● Exercise goal
Restate the entries below without a single change.

[Collected data entries]
——

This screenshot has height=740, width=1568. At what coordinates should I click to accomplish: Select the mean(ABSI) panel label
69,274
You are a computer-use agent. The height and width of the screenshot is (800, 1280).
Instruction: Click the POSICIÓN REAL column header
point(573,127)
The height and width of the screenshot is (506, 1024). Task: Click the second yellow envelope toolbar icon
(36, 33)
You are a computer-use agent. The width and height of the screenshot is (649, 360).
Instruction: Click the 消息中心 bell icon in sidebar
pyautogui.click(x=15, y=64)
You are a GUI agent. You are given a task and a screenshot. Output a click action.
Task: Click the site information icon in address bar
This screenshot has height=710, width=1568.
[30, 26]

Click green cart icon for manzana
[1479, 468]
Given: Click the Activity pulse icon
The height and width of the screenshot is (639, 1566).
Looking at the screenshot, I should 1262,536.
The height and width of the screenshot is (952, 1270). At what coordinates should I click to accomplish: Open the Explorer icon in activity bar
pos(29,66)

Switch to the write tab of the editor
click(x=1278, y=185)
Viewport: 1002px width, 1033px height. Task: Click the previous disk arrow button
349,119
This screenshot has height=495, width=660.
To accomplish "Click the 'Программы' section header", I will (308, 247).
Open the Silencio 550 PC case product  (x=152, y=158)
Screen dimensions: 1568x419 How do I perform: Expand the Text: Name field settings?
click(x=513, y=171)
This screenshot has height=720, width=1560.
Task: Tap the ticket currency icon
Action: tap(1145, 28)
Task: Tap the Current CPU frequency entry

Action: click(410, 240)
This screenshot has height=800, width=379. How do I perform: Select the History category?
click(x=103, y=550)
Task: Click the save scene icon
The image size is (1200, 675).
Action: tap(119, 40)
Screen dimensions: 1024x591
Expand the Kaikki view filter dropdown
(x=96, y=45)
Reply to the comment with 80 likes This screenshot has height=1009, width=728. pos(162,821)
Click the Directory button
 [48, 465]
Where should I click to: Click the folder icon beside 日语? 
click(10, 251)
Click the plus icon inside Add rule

——

● Completed exercise
This screenshot has height=740, width=1568. At what coordinates should I click to accomplish: Select the mean(ABSI) panel label
69,274
You are a computer-use agent. The height and width of the screenshot is (800, 1280).
Instruction: Click the POSICIÓN REAL column header
point(573,127)
The height and width of the screenshot is (506, 1024). Task: Click the second yellow envelope toolbar icon
(36, 33)
You are a computer-use agent. The width and height of the screenshot is (649, 360).
Instruction: Click the 消息中心 bell icon in sidebar
pyautogui.click(x=15, y=64)
You are a GUI agent. You are given a task and a screenshot. Output a click action.
Task: Click the site information icon in address bar
This screenshot has height=710, width=1568.
[30, 26]

Click green cart icon for manzana
[1479, 468]
Given: Click the Activity pulse icon
The height and width of the screenshot is (639, 1566).
Looking at the screenshot, I should 1262,536.
The height and width of the screenshot is (952, 1270). At what coordinates should I click to accomplish: Open the Explorer icon in activity bar
pos(29,66)

Switch to the write tab of the editor
click(x=1278, y=185)
Viewport: 1002px width, 1033px height. Task: Click the previous disk arrow button
349,119
This screenshot has height=495, width=660.
To accomplish "Click the 'Программы' section header", I will (308, 247).
Open the Silencio 550 PC case product  (x=152, y=158)
Screen dimensions: 1568x419 How do I perform: Expand the Text: Name field settings?
click(x=513, y=171)
This screenshot has height=720, width=1560.
Task: Tap the ticket currency icon
Action: tap(1145, 28)
Task: Tap the Current CPU frequency entry

Action: click(410, 240)
This screenshot has height=800, width=379. How do I perform: Select the History category?
click(x=103, y=550)
Task: Click the save scene icon
The image size is (1200, 675).
Action: tap(119, 40)
Screen dimensions: 1024x591
Expand the Kaikki view filter dropdown
(x=96, y=45)
Reply to the comment with 80 likes This screenshot has height=1009, width=728. pos(162,821)
Click the Directory button
 [48, 465]
Where should I click to: Click the folder icon beside 日语? 
click(10, 251)
Click the plus icon inside Add rule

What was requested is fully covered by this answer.